SOURCE DATA START

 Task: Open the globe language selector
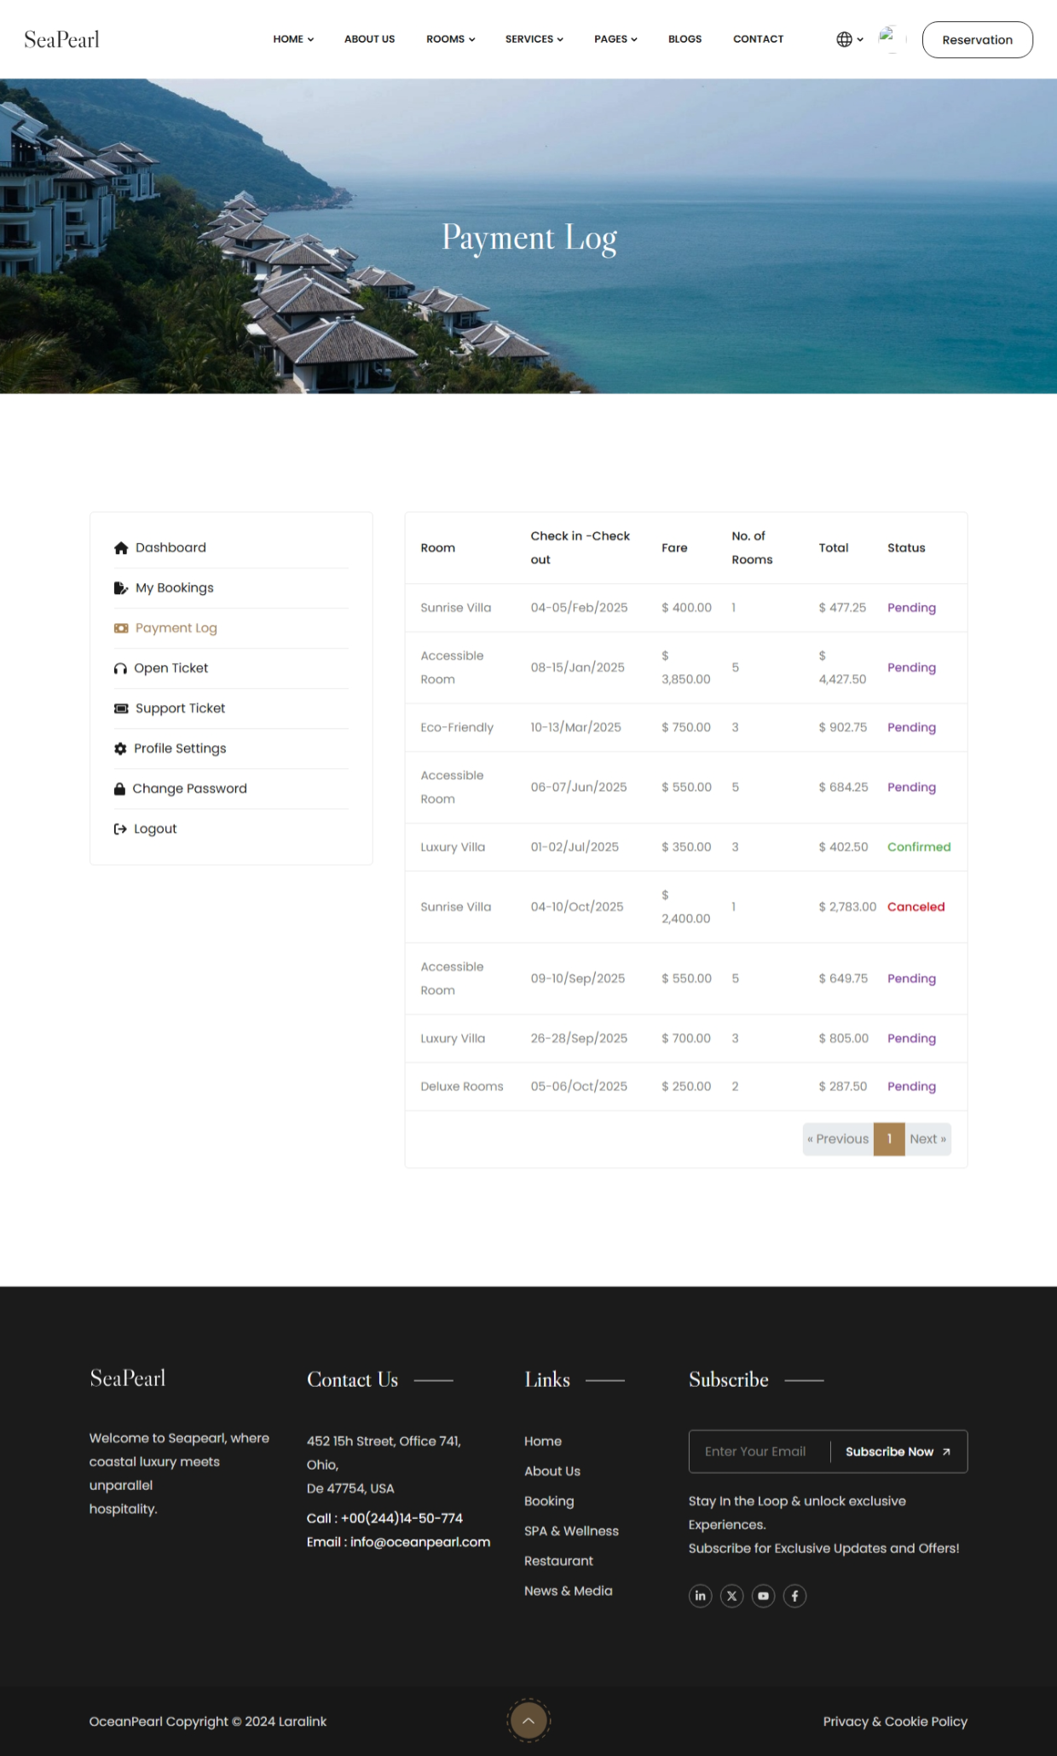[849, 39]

SOURCE DATA END
SOURCE DATA START

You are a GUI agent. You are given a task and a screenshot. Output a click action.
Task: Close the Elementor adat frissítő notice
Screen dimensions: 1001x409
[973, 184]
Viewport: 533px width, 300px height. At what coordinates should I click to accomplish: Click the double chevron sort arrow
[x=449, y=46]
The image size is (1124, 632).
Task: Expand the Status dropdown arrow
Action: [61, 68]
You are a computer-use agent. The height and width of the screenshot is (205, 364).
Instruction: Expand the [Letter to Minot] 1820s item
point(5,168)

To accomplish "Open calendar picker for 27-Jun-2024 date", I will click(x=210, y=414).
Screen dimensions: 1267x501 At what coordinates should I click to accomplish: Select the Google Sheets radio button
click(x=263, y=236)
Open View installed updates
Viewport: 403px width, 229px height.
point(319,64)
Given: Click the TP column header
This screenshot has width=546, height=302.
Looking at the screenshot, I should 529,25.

SOURCE DATA END

* _EXERCISE DESCRIPTION_
Take the lines above from the one containing "Instruction: Expand the" down to the one containing "Given: Click the TP column header", and transcribe them exactly, both ends included.

* _REPLY_
Instruction: Expand the [Letter to Minot] 1820s item
point(5,168)

To accomplish "Open calendar picker for 27-Jun-2024 date", I will click(x=210, y=414).
Screen dimensions: 1267x501 At what coordinates should I click to accomplish: Select the Google Sheets radio button
click(x=263, y=236)
Open View installed updates
Viewport: 403px width, 229px height.
point(319,64)
Given: Click the TP column header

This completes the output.